Inspiration
I've always been fascinated by the gap between how we feel and what our screens show us. Every app looks the same whether you're calm, exhausted, or wired. I wanted to build something that actually responds to you — not your preferences, but your body in real time.
What I Learned
Working with the Claude API taught me that AI can do a lot more than answer questions. When you feed it biometric signals and ask it to interpret rather than just classify, the results are surprisingly nuanced. I also learned how much data wearables already collect that nobody is using creatively.
How I Built It
MoodWave is built around a simple pipeline:
$$\text{Biometrics} \xrightarrow{\text{Claude API}} \text{Mood JSON} \xrightarrow{\text{Visual Engine}} \text{Generative Display}$$
The app reads heart rate, HRV, and sleep quality, sends them to Claude, and receives back a mood label, color palette, motion style, and tempo.
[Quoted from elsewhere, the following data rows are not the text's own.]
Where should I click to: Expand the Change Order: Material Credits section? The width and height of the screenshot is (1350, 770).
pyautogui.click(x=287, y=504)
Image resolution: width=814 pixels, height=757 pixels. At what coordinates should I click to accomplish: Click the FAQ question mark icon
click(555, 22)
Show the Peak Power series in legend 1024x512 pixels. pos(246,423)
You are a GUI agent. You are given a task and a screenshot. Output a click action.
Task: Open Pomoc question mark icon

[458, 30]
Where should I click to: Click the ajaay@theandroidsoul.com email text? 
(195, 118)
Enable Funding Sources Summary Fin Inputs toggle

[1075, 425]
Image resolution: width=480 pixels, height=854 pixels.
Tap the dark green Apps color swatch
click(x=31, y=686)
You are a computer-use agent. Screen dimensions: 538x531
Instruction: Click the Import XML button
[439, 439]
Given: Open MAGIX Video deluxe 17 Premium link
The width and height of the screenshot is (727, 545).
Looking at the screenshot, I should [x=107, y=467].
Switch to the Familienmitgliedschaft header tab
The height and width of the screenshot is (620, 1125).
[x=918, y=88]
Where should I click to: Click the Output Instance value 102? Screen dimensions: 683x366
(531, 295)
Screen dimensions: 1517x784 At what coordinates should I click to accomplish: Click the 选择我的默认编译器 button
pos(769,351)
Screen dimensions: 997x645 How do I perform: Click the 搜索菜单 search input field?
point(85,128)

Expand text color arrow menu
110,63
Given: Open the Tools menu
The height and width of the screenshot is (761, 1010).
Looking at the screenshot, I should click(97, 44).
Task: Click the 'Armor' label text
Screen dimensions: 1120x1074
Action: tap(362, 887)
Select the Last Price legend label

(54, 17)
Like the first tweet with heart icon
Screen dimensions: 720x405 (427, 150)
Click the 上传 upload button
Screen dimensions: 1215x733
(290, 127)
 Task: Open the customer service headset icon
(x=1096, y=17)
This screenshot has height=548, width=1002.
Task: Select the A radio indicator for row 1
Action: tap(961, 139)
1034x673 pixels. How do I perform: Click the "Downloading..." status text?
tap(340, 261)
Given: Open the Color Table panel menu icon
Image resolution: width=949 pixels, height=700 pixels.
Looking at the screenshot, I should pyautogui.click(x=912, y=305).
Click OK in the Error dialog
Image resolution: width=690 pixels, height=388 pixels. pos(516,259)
That JSON drives a full-screen generative canvas that renders on any display — phone, monitor, or room projector.
Challenges
The hardest part was translating raw biometric numbers into something emotionally meaningful. Heart rate alone tells you very little — but combined with HRV and sleep quality, patterns emerge. Designing a Claude prompt that reliably interprets that combination consistently was the biggest technical challenge of the project.